Professor Kessen Patten's laboratory in Montreal just rewrote the textbook on amyotrophic lateral sclerosis—a disease that strikes between 3,000 and 4,000 Canadians at any given moment, stealing their ability to move with a brutal efficiency that typically kills within two to five years of diagnosis. But the breakthrough emerging from the Institut national de la recherche scientifique (INRS) suggests that if we've been looking at ALS in the wrong part of the brain all along, we may finally be looking at hope.
For decades, neuroscientists focused relentlessly on motor neurons in the brain regions responsible for movement—the motor cortex and spinal cord. This makes intuitive sense: ALS visibly destroys these cells, triggering the progressive paralysis that defines the disease. Yet Patten's team, working with zebrafish models and human tissue samples, discovered something remarkable: the disease doesn't begin where we thought. Instead, early and significant changes appear in the cerebellum, a brain region associated with balance and coordination that researchers had long underestimated in ALS pathology. These changes happen long before patients feel the first symptoms of weakness.
The researchers focused on the most common genetic form of ALS, linked to the C9orf72 gene. In zebrafish models, they documented early cerebellar atrophy—a measurable shrinking caused by the loss of two crucial neuron types: Purkinje cells and granule cells.
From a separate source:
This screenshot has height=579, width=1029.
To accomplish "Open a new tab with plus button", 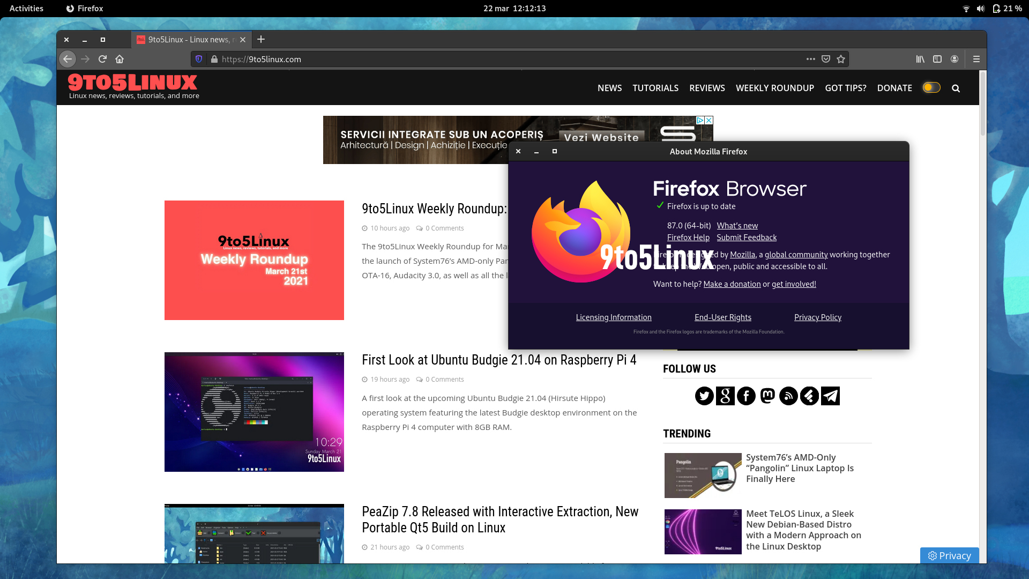I will [261, 39].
This degeneration occurred well before motor symptoms would typically surface. Using advanced single-cell gene-sequencing technology, the team identified the culprit: decreased activity of the paics gene, which produces an enzyme essential for synthesizing purines—the molecular building blocks needed to construct and repair DNA.
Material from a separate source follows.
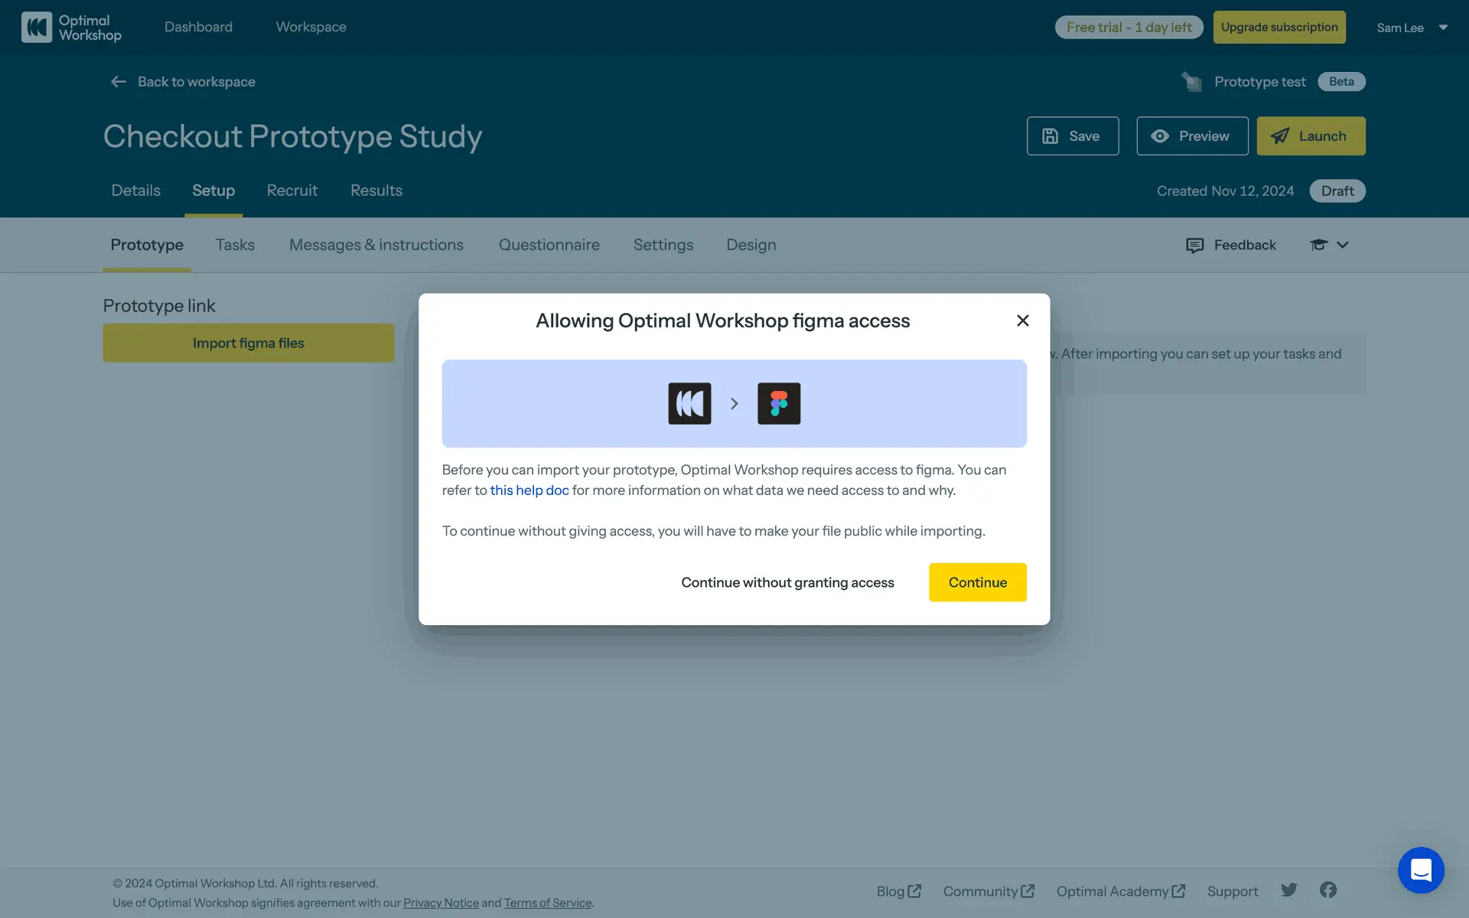The width and height of the screenshot is (1469, 918).
Task: Click the Optimal Workshop logo icon
Action: [36, 28]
Without adequate purines, neurons can't repair the DNA damage that occurs naturally during daily cellular life. This damage accumulates relentlessly, overwhelming the cell's repair systems until they fail completely, leading to neuron death. It's a slow breakdown, a molecular cascade happening invisibly in the brain years before a patient notices their hands weakening or their speech slurring.
But here's where the story pivots toward possibility. Jaskaran Singh, the doctoral student leading the experimental work, and his colleagues made a discovery that electrified the field: the mechanism appears to be reversible. When researchers restored paics gene activity in experimental models, DNA damage decreased, neurons survived, and disease progression halted at the cellular level. No cure yet. No magic bullet ready for human trials. But proof—concrete, measurable proof—that restoring this single gene function can protect neurons from degeneration.
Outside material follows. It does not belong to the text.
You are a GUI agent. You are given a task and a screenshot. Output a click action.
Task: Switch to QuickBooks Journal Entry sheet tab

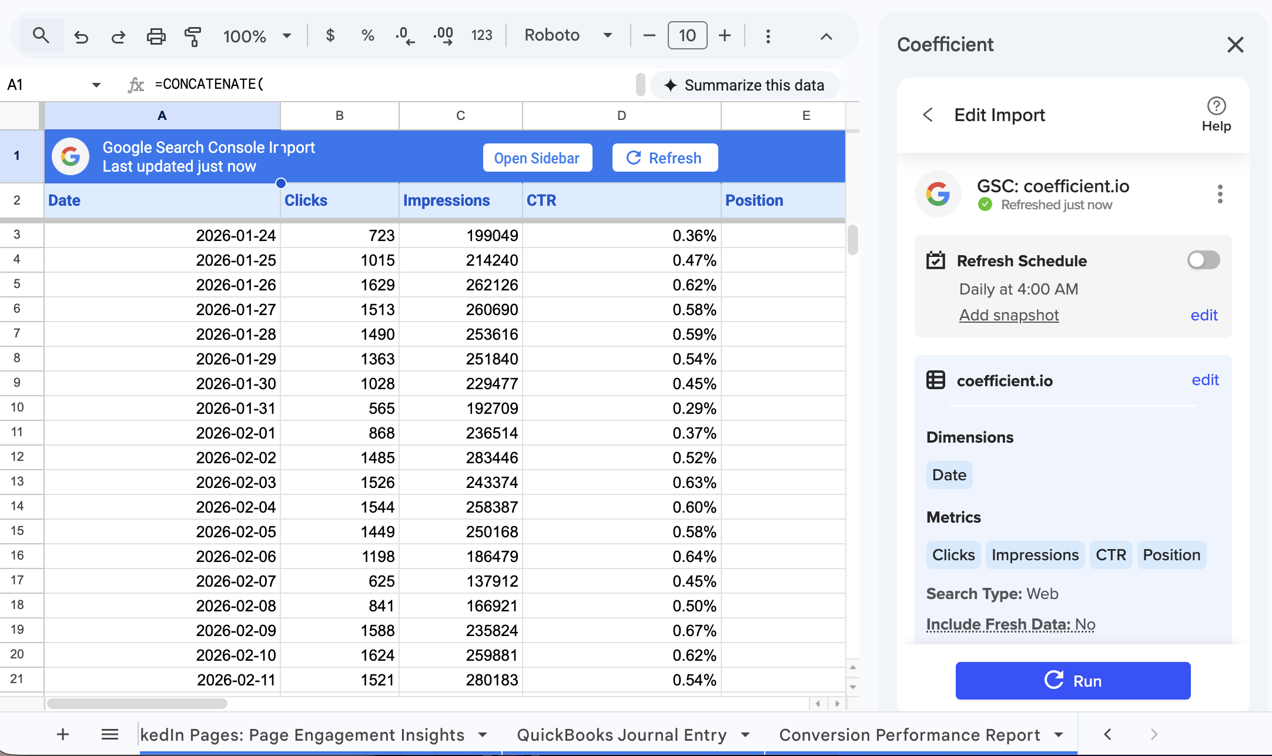coord(622,734)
For the nearly 1,000 Canadians diagnosed with ALS each year, this work opens multiple doors simultaneously. A better understanding of where the disease actually begins could enable earlier diagnosis, catching the disease during those crucial years before motor symptoms emerge, when intervention might matter most. It repositions ALS not as an exclusively motor problem but as a system-wide neurological condition, opening entirely new avenues for therapeutic research.
"Our results show that ALS is not limited to motor regions of the brain," Patten said. "Significant changes occur elsewhere, long before symptoms appear, which profoundly changes our understanding of the disease." The study, published in Brain, represents more than a scientific correction. For families facing this diagnosis, it represents the possibility that understanding the disease's true origin might finally unlock the key to stopping it.